Coalition for a Safe Berkeley urges City Council to protect immigrant’s rights in Berkeley, applauds steps towards police accountability
This Tuesday, the Berkeley City Council approved final wording on the majority of revisions to several Berkeley Police Department (BPD) policies and external agreements. This package addressed mutual aid, memorandums of understanding, surveillance, intelligence activities, grants for police equipment, and how Berkeley will handle detainer requests from ICE. The Council voted on all issues except detainers.
The Coalition for a Safe Berkeley, a diverse coalition of community organizations that has led a police accountability campaign over the last year, applauded many of the changes, while emphasizing that they did not fully address the community’s concerns.
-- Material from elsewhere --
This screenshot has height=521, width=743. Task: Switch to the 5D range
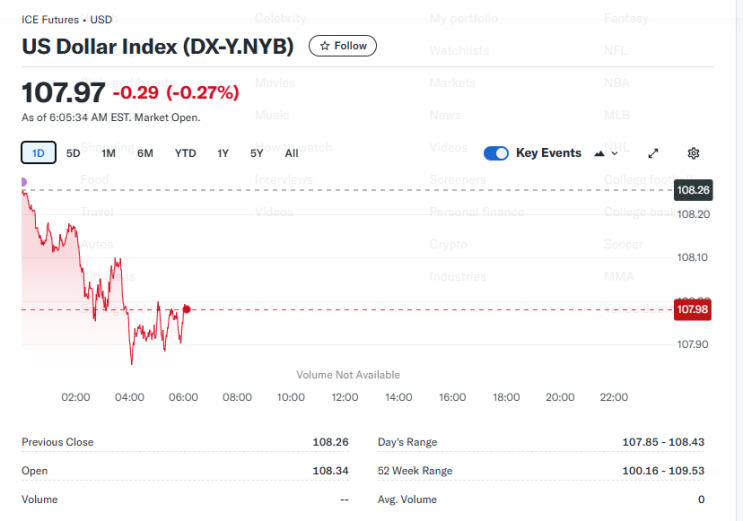point(73,153)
Public comment, along with recommendations from the ACLU of Northern California and a lively discussion of the issues by City Council, led to improvements in some of the policies.
Included in the changes were ground-breaking limitations on so-called “Suspicious Activity Reporting (SAR)”. Unlike other jurisdictions nationwide, Berkeley now requires that there be at least reasonable suspicion of criminal activity in order to submit SARs to the Northern California Regional Intelligence Center, a fusion center that collects and stores intelligence with few privacy or constitutional safeguards. The new policy also provided for some review of SARs via the city manager, although the Coalition emphasized that there should be more civilian oversight.
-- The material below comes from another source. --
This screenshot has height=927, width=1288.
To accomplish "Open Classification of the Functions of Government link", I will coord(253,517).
The updated policy on Mutual Aid encourages BPD to neither request nor provide mutual aid in situations where there is no threat to public safety and requires an annual report on each mutual aid request. Coalition members pointed out that while language increases transparency, it also allows for significant discretion by the police department. Like the new SAR policy, the criminal intelligence policy also increased the level of suspicion required to deploy plainclothes officers, and exempted non-violent civil disobedience from intelligence gathering activities.
The Council also approved a resolution that will require City Council review of all Urban Area Security Initiative (UASI) grant requests. The community questioned the rationale for the City Manager’s suggestion that only contracts over $50,000 be disclosed and as a result, the Council voted to require that all contracts be disclosed to it.
Sharon Adams, the National Lawyers Guild representative on the Coalition, said “It’s been a long process, and the Berkeley City Council made a step in the right direction, but it’s not the last step, it’s the first.” While these changes were positive, implementation and oversight will require vigilance. The Coalition will monitor the BPD’s practice to ensure that the policy changes won on Tuesday are not merely empty promises. The Coalition is also looking forward to the Council’s next meeting for a resolution of the one issue not voted on last night: whether Berkeley will comply with requests for immigration holds from Immigration and Customs Enforcement.
Community members expressed compelling concerns about the jail detainer policy suggested by the City Manager. Although the Council had directed that the Santa Clara policy be reviewed and modified as needed for Berkeley, the policy presented for voting did not mirror that policy, and no reasonable explanation was given for the differences. The suggested policy omitted a prohibition on honoring holds for minors, as well as a requirement that the federal government provide reimbursement for the cost of carrying out any hold request. As Adams pointed out, “Berkeley needs to stand by its status as a sanctuary city and protect the civil rights of all community members.” The Coalition speakers stressed to the Council that the proposed policy did not do justice to the immigrant community. The Coalition activists, strengthened by the ACLU’s recommendation, did win one important change: The police chief agreed to remove a provision honoring hold requests for individuals arrested for- but not convicted of or charged with- violent or serious felony offenses.
The Council agreed to hold over the jail detainer policy until their October 2nd meeting. Claudia Banegas, of FMLN Berkeley, said, “For a moment, the legal arguments and public comments appeared to persuade the Council. At other times, particularly when Chief Meehan spoke, the Council seemed puzzled. At this moment, it is impossible to determine how Council will vote on the Jail Detainers policy. Still, our position is that we demand (not ask), for we are no victims seeking assistance: the complete discontinuation of Secure Communities!" Several of the Council members, especially Linda Maio and Laurie Capitelli, seemed concerned with the deference shown by the City Manager’s proposal to the immigration authorities. Capitelli asked why we have any cooperation with ICE at all, and said that we seem to be creating two different standards of rights, one for citizens and one for non-citizens. Maio stated her concern about turning minors over to ICE under any circumstances. The Coalition calls on community members to communicate their support for a total ban on BPD collaboration with detainer requests, and in particular for the protection of minors from deportation, in keeping with Berkeley’s Sanctuary principle.